In cooking, basil can be added at any point and at many times during the cooking process. For instance, if you are making a tomato sauce, you can add it while you saute onions and garlic or directly to the tomato stage, but also consider throwing a handful into the pot closer to when you serve as the longer it cooks, the more it mellows and virtually loses flavor. Basil is so mild and fragrant that you can eat it raw. My little grandson walks through my garden and picks basil leaves directly off the plan and munches on them. Basil is particularly good paired with fresh tomatoes, a little EVOO and salt and pepper or in a simple caprese salad.
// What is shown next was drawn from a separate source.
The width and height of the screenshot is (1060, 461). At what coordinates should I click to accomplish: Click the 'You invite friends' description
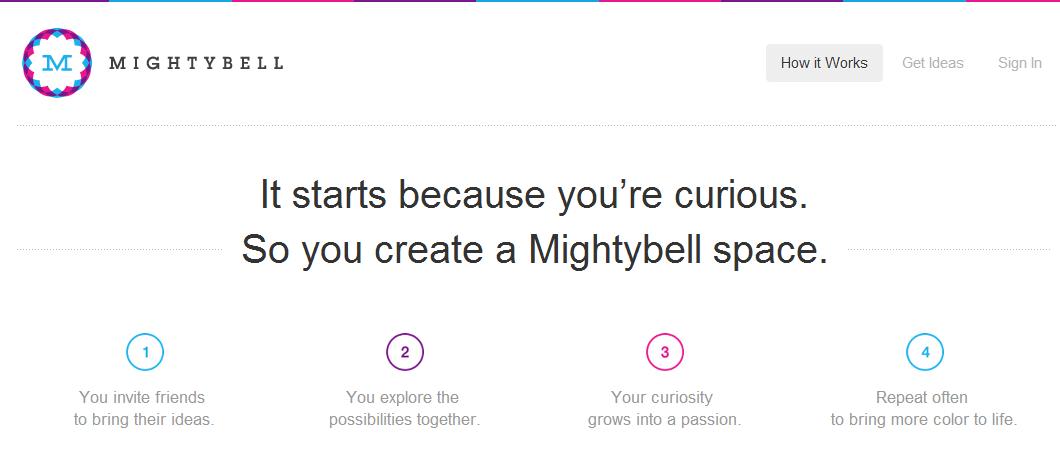pyautogui.click(x=144, y=408)
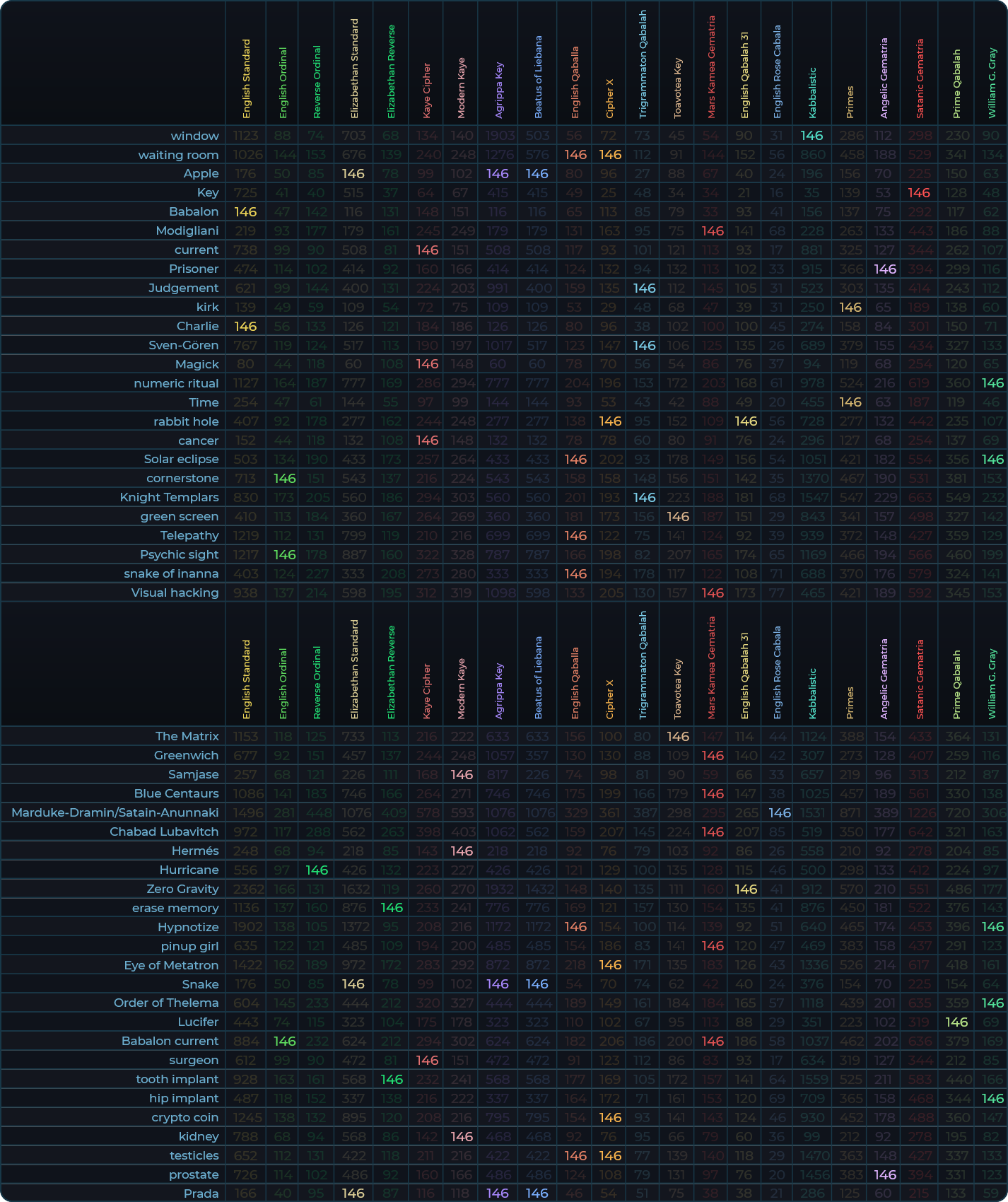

My strong advice is, if you can, don’t go for the dried version. It just isn’t the same as the fresh leaves you can either grow or buy at the supermarket. If you do buy them or pick them, they don’t last too long so if you have an excess amount, throw them in a blender with some EVOO, garlic and pignoli (pine nuts) for a quick pesto.

Here are some of Rachael’s recipes using basilico. Mangia bene!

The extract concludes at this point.